[begin Records for this exercise]
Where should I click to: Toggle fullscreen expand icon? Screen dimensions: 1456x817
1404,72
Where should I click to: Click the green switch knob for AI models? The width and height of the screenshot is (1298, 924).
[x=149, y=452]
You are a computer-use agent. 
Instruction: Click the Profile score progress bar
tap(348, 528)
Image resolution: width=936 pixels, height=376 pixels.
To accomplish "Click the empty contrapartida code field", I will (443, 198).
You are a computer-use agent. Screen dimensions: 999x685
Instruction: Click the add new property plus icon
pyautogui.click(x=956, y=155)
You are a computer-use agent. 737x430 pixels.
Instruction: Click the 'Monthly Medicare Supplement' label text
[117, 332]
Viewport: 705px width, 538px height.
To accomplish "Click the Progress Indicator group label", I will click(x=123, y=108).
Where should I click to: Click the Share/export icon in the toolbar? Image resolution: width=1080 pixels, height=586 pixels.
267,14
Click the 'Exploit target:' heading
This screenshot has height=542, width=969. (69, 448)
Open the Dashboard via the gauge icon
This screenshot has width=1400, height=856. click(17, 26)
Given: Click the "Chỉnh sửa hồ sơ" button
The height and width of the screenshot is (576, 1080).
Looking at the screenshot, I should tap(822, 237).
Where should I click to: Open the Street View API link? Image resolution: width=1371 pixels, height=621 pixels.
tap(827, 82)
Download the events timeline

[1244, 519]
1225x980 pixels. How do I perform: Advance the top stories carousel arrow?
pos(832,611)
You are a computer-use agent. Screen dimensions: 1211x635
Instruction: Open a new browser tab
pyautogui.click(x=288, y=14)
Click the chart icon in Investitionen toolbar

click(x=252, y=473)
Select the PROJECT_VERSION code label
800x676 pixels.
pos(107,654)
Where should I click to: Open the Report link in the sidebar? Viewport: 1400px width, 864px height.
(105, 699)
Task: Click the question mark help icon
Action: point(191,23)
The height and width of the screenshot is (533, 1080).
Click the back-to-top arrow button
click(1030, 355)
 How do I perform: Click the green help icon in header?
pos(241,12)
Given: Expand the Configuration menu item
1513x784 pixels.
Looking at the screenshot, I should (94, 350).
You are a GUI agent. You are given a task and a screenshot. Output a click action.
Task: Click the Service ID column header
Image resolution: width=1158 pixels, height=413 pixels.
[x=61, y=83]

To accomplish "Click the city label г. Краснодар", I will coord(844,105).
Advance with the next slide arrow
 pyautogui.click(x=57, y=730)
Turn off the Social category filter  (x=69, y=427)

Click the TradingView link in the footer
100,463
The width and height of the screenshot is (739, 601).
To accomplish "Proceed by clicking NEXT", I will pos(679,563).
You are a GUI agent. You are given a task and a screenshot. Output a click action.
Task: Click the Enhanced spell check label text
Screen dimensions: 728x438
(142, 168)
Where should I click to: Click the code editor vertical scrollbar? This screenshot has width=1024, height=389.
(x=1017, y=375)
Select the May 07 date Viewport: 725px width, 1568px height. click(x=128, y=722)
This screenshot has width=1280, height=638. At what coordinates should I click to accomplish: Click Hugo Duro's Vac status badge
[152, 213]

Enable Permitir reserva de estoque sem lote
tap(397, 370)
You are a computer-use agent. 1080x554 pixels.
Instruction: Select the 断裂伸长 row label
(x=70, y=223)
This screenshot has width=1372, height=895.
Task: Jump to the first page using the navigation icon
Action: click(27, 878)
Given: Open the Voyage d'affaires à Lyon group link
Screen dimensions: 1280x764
[end Records for this exercise]
→ Work to complete: Update all the rows above so that each "computer-use agent" becomes "GUI agent", with nothing else altered.

→ Finished exercise:
Where should I click to: Toggle fullscreen expand icon? Screen dimensions: 1456x817
1404,72
Where should I click to: Click the green switch knob for AI models? The width and height of the screenshot is (1298, 924).
[x=149, y=452]
You are a GUI agent. 
Instruction: Click the Profile score progress bar
tap(348, 528)
Image resolution: width=936 pixels, height=376 pixels.
To accomplish "Click the empty contrapartida code field", I will (443, 198).
You are a GUI agent. Screen dimensions: 999x685
Instruction: Click the add new property plus icon
pyautogui.click(x=956, y=155)
You are a GUI agent. 737x430 pixels.
Instruction: Click the 'Monthly Medicare Supplement' label text
[117, 332]
Viewport: 705px width, 538px height.
To accomplish "Click the Progress Indicator group label", I will click(x=123, y=108).
Where should I click to: Click the Share/export icon in the toolbar? Image resolution: width=1080 pixels, height=586 pixels.
267,14
Click the 'Exploit target:' heading
This screenshot has height=542, width=969. (69, 448)
Open the Dashboard via the gauge icon
This screenshot has width=1400, height=856. click(17, 26)
Given: Click the "Chỉnh sửa hồ sơ" button
The height and width of the screenshot is (576, 1080).
Looking at the screenshot, I should tap(822, 237).
Where should I click to: Open the Street View API link? Image resolution: width=1371 pixels, height=621 pixels.
tap(827, 82)
Download the events timeline

[1244, 519]
1225x980 pixels. How do I perform: Advance the top stories carousel arrow?
pos(832,611)
You are a GUI agent. Screen dimensions: 1211x635
Instruction: Open a new browser tab
pyautogui.click(x=288, y=14)
Click the chart icon in Investitionen toolbar

click(x=252, y=473)
Select the PROJECT_VERSION code label
800x676 pixels.
pos(107,654)
Where should I click to: Open the Report link in the sidebar? Viewport: 1400px width, 864px height.
(105, 699)
Task: Click the question mark help icon
Action: point(191,23)
The height and width of the screenshot is (533, 1080).
Click the back-to-top arrow button
click(1030, 355)
 How do I perform: Click the green help icon in header?
pos(241,12)
Given: Expand the Configuration menu item
1513x784 pixels.
Looking at the screenshot, I should (94, 350).
You are a GUI agent. You are given a task and a screenshot. Output a click action.
Task: Click the Service ID column header
Image resolution: width=1158 pixels, height=413 pixels.
[x=61, y=83]

To accomplish "Click the city label г. Краснодар", I will coord(844,105).
Advance with the next slide arrow
 pyautogui.click(x=57, y=730)
Turn off the Social category filter  (x=69, y=427)

Click the TradingView link in the footer
100,463
The width and height of the screenshot is (739, 601).
To accomplish "Proceed by clicking NEXT", I will pos(679,563).
You are a GUI agent. You are given a task and a screenshot. Output a click action.
Task: Click the Enhanced spell check label text
Screen dimensions: 728x438
(142, 168)
Where should I click to: Click the code editor vertical scrollbar? This screenshot has width=1024, height=389.
(x=1017, y=375)
Select the May 07 date Viewport: 725px width, 1568px height. click(x=128, y=722)
This screenshot has width=1280, height=638. At what coordinates should I click to accomplish: Click Hugo Duro's Vac status badge
[152, 213]

Enable Permitir reserva de estoque sem lote
tap(397, 370)
You are a GUI agent. 1080x554 pixels.
Instruction: Select the 断裂伸长 row label
(x=70, y=223)
This screenshot has width=1372, height=895.
Task: Jump to the first page using the navigation icon
Action: click(27, 878)
Given: Open the Voyage d'affaires à Lyon group link
Screen dimensions: 1280x764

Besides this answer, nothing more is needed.